Yapılacak iş: Polen alerjisi haberini son cümleden sonra kaldığı yerden alıp sürdürün.

HABER

Her 10 çocuktan birinde "polen alerjisi" görülüyor

Türkiye Ulusal Alerji ve Klinik İmmünoloji Derneği Genel Sekreteri Prof. Dr. Erkekol: - "Bitki örtüsü nedeniyle İç Anadolu Bölgesi'nde polen alerjisi biraz daha düşük olsa da bu bölgede de her 20 çocuktan birisinde, kuzey ve güney bölgelerde ise her 10 çocuktan birinde polen alerjisi görülmektedir" - "Burnu akan, hapşıran, sık nezle semptomları ve göz yaşarmaları olan çocukların bir alerji immünoloji uzmanı tarafından değerlendirilmesi gerekir. Bu çocuğun hem yaşam kalitesini artıracak hem de ileride astım gelişmesinde risk faktörünün ortadan kaldırılmasına neden olacaktır"

Sağlanan materyal:
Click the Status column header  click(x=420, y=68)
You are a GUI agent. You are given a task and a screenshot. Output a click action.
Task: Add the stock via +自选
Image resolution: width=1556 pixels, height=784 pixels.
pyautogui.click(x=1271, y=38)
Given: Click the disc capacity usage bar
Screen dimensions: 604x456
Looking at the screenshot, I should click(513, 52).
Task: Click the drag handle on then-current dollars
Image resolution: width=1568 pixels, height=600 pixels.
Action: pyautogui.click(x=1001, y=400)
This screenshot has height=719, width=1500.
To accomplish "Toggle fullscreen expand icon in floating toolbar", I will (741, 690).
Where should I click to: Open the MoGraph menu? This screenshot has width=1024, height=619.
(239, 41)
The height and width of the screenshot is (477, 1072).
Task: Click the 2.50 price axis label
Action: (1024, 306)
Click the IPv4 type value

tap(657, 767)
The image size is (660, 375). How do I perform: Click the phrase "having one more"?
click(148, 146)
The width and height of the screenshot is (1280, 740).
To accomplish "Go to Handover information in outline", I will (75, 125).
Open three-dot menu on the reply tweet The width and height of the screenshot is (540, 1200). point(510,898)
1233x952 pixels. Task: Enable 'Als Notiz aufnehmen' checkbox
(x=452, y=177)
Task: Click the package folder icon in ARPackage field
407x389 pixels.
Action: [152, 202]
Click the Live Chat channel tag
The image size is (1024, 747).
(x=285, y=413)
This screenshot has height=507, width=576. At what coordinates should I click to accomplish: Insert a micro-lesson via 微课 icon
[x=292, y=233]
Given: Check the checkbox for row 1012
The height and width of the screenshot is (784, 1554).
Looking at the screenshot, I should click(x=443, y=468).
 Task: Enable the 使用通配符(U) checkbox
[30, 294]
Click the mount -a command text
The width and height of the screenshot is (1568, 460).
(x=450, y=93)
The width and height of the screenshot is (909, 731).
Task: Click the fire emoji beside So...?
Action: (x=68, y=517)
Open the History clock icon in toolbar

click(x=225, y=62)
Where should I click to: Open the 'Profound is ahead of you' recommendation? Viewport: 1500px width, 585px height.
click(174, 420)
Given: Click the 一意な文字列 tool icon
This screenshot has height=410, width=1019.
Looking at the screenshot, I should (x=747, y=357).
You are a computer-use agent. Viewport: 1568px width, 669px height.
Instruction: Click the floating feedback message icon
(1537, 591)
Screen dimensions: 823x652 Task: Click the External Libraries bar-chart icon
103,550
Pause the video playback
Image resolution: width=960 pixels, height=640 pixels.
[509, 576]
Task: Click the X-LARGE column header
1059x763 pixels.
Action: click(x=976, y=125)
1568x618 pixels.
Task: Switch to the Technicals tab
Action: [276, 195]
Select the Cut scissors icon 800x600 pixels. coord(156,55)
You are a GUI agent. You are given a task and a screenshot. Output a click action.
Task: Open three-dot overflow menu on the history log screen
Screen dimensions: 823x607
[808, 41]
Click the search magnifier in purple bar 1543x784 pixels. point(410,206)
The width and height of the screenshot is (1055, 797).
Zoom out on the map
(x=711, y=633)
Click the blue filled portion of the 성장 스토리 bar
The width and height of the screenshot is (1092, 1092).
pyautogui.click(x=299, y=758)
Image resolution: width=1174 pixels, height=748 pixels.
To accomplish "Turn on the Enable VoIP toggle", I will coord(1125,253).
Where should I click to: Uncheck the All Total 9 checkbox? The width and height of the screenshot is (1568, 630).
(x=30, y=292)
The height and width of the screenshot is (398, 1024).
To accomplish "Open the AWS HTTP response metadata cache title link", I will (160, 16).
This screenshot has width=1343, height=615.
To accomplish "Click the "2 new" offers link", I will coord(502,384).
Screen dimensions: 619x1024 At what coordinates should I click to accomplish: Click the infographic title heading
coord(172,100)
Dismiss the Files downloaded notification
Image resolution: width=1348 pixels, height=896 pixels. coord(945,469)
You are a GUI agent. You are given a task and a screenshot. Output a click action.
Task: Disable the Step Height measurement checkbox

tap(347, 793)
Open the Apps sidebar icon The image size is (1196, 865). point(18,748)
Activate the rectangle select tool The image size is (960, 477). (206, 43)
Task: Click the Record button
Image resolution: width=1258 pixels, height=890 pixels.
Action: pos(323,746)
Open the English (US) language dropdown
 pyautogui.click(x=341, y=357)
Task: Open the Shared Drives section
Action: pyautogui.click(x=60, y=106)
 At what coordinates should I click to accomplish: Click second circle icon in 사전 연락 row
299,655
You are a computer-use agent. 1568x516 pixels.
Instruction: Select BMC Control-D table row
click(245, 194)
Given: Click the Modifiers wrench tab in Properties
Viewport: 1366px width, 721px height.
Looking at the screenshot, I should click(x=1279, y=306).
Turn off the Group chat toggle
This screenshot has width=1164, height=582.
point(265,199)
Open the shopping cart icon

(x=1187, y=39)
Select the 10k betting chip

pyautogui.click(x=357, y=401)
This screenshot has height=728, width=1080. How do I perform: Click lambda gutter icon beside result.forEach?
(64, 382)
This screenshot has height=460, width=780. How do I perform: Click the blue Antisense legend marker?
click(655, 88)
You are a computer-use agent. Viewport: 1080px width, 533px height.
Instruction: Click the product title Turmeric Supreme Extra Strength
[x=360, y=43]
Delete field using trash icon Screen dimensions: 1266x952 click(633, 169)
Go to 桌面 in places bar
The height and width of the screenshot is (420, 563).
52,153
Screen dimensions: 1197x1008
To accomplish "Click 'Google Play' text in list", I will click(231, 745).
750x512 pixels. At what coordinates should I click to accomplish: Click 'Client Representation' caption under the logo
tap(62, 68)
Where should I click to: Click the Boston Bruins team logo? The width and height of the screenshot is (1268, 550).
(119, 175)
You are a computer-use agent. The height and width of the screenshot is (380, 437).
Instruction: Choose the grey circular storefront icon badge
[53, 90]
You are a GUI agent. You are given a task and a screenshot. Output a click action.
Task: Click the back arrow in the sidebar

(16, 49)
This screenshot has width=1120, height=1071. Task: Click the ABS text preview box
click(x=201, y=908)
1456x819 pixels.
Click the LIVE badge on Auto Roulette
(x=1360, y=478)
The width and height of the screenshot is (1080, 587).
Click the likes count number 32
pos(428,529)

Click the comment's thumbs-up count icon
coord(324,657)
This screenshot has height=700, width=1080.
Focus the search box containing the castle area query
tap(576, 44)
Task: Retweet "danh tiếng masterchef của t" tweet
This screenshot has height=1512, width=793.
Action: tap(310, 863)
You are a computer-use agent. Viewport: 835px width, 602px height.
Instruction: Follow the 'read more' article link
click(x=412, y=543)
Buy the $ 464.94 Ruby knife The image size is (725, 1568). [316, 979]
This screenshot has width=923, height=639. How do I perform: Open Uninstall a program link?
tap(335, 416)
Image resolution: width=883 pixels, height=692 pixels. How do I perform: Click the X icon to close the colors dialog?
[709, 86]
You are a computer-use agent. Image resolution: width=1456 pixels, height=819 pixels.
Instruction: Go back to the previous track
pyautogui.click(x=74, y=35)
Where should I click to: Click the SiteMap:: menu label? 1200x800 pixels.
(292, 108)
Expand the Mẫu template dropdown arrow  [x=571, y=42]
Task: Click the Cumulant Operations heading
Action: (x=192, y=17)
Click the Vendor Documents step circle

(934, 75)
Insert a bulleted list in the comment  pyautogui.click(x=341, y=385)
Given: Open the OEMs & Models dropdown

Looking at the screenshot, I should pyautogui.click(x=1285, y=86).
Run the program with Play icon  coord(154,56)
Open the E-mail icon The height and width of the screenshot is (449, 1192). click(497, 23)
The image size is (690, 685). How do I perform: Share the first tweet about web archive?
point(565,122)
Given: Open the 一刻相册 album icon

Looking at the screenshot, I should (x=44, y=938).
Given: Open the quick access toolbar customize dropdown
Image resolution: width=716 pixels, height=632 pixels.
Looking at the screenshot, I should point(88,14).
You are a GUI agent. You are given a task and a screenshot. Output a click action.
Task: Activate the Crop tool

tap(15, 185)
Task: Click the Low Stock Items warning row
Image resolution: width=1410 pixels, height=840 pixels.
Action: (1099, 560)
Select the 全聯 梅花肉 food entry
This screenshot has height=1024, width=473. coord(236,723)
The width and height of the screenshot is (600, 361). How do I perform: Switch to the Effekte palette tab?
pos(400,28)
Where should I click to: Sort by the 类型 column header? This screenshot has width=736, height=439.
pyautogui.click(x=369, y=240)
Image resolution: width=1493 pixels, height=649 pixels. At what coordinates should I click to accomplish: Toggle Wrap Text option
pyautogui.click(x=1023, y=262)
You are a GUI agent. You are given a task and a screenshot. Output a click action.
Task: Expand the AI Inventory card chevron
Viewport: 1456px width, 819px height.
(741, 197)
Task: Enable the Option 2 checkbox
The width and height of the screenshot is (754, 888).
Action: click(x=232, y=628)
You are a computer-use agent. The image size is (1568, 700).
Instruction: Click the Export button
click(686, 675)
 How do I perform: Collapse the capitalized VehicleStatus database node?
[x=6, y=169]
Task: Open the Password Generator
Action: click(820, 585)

Beklenen yanıt:
DUYGU YENER - Türkiye Ulusal Alerji ve Klinik İmmünoloji Derneği Genel Sekreteri Prof. Dr. Ferda Öner Erkekol, bahar aylarında doğanın canlanması ve dışarıda geçirilen sürenin de artmasıyla alerji şikayetlerinde artış yaşandığını belirterek, her 10 çocuktan birinde polen alerjileri görüldüğünü söyledi.

Prof. Dr. Erkekol, AA muhabirine yaptığı açıklamada, ilkbaharla beraber polen salınımındaki artış ve değişen hava koşulları nedeniyle alerjisi bulunanları açık havada dikkatli olmaları konusunda uyardı.

Türkiye'nin güney ve kuzey bölgelerinde polen alerjilerinin çok sık görüldüğünü dile getiren Erkekol, "Bitki örtüsü nedeniyle İç Anadolu Bölgesinde polen alerjisi biraz daha düşük olsa da bu bölgede her 20 çocuktan birisinde, kuzey ve güney bölgelerde ise her 10 çocuktan birinde polen alerjisi görülmektedir." dedi.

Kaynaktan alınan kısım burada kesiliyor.